Program asuransi sosial Jaminan Kesehatan Nasional ( JKN ) dengan BPJS Kesehatan sebagai penyelenggaranya mulai diterapkan pada 1 Januari 2014. Seluruh rumah sakit di Indonesia secara bertahap diwajibkan menjalankan program JKN-BPJS ini.
Salah satu masalah yang kerap dilontarkan terkait dengan penerapan JKN-BPJS ini adalah pemberlakuan tarif pelayanan medik versi INA-CBG's yang dinilai tidak memenuhi standar minimal pembiayaan pelayanan medik.
Buat rumah sakit Pemerintah Pusat/Kementerian maupun Daerah yang mendapat pasokan anggaran dana operasional , mungkin hal ini tidak begitu menjadi persoalan besar. Namun, bagi rumah sakit rumah sakit nonpemerintah/swasta yang hanya mengandalkan sumber biaya operasionalnya semata mata berasal dari pelayanan medik, maka menjalankan program JKN-BPJS berarti akan menuai 'kerugian dan kebangkuran' keuangan rumah sakit.
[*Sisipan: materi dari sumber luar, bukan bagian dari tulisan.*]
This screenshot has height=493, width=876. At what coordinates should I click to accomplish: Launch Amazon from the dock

Akibatnya, mereka melaksanakan program pemerintah ini secara 'terpaksa' dan 'setengah hati' .
Akibatnya, mereka melaksanakan program pemerintah ini secara 'terpaksa' dan 'setengah hati' .
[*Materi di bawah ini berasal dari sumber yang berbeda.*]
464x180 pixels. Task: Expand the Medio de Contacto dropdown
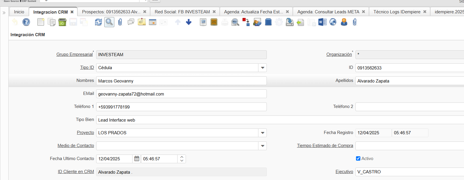[262, 146]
Berdasarkan pengamatan dan pengalaman kami selama ini, ada beberapa modus yang digunakan oleh beberapa rumah sakit untuk 'meng-akal-i' keadaan ini ,diantaranya adalah :
- Mengurangi nilai renumerasi dari para tenaga medis/dokter yang melakukan tindakan medik terhadap pasien JKN-BPJS.
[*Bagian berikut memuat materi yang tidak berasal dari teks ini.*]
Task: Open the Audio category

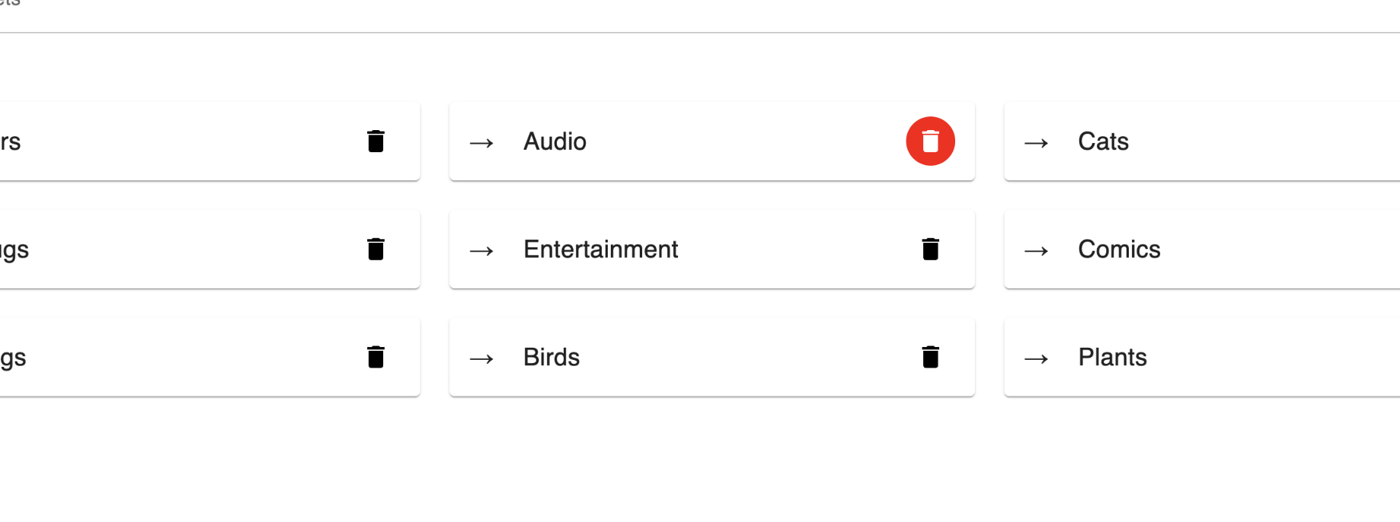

- Membatasi jumlah pasien JKN-BPJS rawat inap.
- Membatasi atau meminimalisir pemberian obat - obatan terhadap pasien JKN-BPJS
- Menolak pasien JKN-BPJS 'secara halus', khususnya pasien pasien yang memerlukan tindakan di IGD dan ICU.
- Merekayasa suatu tindakan medik terhadap pasien JKN-BPJS agar nilai tarifnya menjadi lebih besar.
- Menginstuksikan kunjungan pasien JKN-BPJS secara berulang ulang
- Meminta biaya tambahan dalam suatu tindakan medik kepada pasien JKN-BPJS
- Merujuk atau 'memindahkan' pasien JKN-BPJS kepada fasilitas kesehatan yang lebih lanjut/tinggi.
Implikasi penerapan modus - modus di atas akan menyebabkan :- Para tenaga medis/dokter tidak lagi bekerja berdasarkan 'evidence based medicine', tetapi kini berubah menjadi 'cost based medicine' atau 'profit based medicine'.
- Pelayanan medik tidak lagi difokuskan kepada 'pemulihan/penyembuhan' penyakit, tetapi diarahkan kepada 'pemasukan/pendapatan' fasilitas medis yang bersangkutan supaya tidak mengalami kerugian.
- Para tenaga medis/dokter tidak lagi dihargai 'jasa dan upayanya' dalam melayani pasien karena nilai renumerasi yang mereka terima amat tidak sesuai dengan nilai renumerasi standar minimal.
- Kualitas pelayanan medik menjadi tidak optimal sehingga berdampak kepada penyembuhan penyakit pasien.
- Kemungkinan terjadinya kasus kasus malpraktek menjadi lebih besar sehingga potensi penuntutan hukum terhadap tenaga medis/dokter maupun rumah sakit menjadi lebih tinggi.
Semoga Menteri Kesehatan yang baru dapat segera membenahi keadaan ini.